- _Data to process_:
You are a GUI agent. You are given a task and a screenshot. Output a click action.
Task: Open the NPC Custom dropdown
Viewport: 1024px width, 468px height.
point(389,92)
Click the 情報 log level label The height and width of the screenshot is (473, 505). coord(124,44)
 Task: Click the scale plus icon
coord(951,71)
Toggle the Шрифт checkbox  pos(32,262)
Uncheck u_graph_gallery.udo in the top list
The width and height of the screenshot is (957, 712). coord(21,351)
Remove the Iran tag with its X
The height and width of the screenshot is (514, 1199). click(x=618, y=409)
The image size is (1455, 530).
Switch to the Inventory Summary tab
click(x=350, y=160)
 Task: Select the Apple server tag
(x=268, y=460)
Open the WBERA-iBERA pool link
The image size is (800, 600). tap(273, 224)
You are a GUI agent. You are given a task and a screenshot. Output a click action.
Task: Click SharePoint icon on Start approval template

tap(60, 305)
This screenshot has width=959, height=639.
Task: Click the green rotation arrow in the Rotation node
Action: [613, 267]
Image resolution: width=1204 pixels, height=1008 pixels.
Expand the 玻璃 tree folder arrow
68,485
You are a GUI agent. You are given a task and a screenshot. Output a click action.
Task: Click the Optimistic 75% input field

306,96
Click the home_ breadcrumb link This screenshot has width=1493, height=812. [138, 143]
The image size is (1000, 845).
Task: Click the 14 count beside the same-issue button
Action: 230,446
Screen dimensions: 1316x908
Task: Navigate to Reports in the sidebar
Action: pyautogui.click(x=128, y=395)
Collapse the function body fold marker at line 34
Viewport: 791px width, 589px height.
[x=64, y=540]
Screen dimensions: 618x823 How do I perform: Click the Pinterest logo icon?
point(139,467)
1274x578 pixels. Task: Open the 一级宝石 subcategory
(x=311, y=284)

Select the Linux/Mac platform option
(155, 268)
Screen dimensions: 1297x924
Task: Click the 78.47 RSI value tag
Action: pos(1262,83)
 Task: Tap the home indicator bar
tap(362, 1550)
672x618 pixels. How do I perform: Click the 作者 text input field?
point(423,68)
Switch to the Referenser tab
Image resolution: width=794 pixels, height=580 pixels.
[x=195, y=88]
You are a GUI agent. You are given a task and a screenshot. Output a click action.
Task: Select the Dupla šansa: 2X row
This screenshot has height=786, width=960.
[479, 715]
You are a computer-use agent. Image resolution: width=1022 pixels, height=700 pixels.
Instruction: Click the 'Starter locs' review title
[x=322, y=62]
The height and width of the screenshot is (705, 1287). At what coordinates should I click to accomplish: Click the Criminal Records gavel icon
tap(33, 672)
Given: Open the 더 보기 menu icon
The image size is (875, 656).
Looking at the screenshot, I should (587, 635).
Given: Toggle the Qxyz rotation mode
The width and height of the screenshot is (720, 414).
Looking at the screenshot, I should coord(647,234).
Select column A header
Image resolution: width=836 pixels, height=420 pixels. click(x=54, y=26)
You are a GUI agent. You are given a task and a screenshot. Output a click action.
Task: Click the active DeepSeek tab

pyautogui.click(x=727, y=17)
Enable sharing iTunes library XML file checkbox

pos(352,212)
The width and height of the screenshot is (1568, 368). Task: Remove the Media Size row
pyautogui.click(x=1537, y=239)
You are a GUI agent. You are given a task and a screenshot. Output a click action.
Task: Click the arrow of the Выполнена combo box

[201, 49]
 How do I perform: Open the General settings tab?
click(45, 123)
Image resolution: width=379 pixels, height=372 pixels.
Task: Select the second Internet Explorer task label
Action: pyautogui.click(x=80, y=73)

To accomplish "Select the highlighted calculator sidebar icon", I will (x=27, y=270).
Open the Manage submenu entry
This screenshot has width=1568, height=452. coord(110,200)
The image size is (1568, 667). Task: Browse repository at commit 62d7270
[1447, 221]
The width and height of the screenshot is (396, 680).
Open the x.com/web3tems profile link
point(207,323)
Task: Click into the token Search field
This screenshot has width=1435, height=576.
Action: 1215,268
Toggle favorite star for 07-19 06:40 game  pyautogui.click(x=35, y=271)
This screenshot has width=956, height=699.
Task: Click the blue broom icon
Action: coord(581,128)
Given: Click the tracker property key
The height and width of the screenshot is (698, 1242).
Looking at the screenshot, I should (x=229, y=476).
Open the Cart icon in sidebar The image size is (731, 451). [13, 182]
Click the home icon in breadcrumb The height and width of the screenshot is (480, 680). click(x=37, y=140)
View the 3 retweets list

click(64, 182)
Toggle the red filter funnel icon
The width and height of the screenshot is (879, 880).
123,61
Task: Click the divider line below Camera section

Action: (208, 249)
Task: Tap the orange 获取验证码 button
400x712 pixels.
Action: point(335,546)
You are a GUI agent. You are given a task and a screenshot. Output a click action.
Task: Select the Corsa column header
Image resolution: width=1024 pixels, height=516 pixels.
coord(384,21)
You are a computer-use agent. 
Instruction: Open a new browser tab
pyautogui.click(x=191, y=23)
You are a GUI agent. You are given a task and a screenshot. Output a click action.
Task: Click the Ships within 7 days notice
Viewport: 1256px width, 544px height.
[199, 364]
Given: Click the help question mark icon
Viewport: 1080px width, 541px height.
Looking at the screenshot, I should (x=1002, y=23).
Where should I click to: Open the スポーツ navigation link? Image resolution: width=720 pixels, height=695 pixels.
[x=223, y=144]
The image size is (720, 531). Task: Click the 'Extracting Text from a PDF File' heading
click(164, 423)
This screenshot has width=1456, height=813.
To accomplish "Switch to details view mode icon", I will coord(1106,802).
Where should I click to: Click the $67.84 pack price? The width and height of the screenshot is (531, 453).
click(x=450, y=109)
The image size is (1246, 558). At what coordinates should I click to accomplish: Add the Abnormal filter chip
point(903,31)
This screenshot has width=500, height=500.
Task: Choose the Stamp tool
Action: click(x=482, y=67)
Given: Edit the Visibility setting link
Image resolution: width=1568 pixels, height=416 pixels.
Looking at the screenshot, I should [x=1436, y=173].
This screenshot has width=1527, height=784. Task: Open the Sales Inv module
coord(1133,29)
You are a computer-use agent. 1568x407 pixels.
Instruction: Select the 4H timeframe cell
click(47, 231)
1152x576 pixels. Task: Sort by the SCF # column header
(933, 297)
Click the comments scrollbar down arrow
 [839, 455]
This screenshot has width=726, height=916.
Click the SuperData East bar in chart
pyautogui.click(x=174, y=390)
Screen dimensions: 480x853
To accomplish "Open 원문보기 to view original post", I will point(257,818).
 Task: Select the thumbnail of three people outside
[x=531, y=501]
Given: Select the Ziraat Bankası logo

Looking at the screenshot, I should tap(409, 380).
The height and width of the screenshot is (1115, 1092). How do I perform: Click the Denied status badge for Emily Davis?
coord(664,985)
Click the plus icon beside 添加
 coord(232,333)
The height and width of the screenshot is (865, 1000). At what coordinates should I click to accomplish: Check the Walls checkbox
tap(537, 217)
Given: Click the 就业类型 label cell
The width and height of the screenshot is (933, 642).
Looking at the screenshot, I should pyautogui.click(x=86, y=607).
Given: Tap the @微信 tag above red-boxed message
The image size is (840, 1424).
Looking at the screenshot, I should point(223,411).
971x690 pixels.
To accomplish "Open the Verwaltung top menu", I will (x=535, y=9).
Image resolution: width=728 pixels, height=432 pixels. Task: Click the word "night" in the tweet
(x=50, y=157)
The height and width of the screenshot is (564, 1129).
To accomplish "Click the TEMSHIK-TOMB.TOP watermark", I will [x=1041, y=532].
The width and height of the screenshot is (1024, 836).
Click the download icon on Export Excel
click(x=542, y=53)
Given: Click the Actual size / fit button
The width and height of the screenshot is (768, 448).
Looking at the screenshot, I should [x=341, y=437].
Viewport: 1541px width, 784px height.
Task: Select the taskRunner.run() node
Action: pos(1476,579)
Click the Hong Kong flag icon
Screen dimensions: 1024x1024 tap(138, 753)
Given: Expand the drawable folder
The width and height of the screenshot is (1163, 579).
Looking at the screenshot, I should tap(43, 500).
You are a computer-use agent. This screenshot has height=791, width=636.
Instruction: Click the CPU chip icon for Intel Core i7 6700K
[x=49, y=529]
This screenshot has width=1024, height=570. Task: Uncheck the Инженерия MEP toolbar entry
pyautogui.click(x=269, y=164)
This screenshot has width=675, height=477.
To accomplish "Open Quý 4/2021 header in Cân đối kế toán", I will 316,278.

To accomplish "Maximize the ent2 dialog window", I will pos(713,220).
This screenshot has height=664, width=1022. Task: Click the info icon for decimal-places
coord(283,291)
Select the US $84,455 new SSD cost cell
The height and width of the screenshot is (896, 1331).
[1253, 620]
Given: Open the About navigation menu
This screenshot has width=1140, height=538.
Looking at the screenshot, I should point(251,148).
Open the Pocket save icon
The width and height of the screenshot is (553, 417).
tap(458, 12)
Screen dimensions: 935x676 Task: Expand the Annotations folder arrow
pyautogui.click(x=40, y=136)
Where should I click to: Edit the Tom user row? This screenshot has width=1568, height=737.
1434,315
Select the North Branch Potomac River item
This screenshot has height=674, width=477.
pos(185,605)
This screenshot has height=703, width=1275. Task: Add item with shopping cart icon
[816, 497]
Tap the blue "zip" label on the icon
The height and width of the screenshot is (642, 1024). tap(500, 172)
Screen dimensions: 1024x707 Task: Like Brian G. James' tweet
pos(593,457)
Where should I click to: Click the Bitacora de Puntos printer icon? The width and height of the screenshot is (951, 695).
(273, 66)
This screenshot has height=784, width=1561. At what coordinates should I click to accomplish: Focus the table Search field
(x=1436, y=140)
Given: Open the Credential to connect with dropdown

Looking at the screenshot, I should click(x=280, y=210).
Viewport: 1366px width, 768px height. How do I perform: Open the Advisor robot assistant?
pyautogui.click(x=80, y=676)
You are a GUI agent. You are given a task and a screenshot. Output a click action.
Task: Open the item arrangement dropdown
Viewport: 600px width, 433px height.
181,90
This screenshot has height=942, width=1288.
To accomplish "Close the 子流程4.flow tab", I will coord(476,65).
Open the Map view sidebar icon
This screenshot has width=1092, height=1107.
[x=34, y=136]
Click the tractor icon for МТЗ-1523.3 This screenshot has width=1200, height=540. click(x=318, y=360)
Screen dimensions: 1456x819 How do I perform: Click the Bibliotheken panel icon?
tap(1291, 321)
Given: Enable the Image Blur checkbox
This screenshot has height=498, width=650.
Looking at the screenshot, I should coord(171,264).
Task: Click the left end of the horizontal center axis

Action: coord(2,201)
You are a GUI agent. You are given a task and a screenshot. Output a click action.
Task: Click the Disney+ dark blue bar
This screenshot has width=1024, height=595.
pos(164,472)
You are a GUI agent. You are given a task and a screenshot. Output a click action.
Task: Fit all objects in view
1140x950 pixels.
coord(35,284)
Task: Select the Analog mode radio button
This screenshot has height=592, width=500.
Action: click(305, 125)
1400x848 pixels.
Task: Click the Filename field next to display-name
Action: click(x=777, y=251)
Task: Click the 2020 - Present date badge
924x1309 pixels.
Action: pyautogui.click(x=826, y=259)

- _What is being asked_: Copy every line in the entries above that has the string "computer" in it.

- _Task solution_:
You are a computer-use agent. Image resolution: width=1022 pixels, height=700 pixels.
You are a computer-use agent. 
You are a computer-use agent. 1568x407 pixels.
You are a computer-use agent. This screenshot has height=791, width=636.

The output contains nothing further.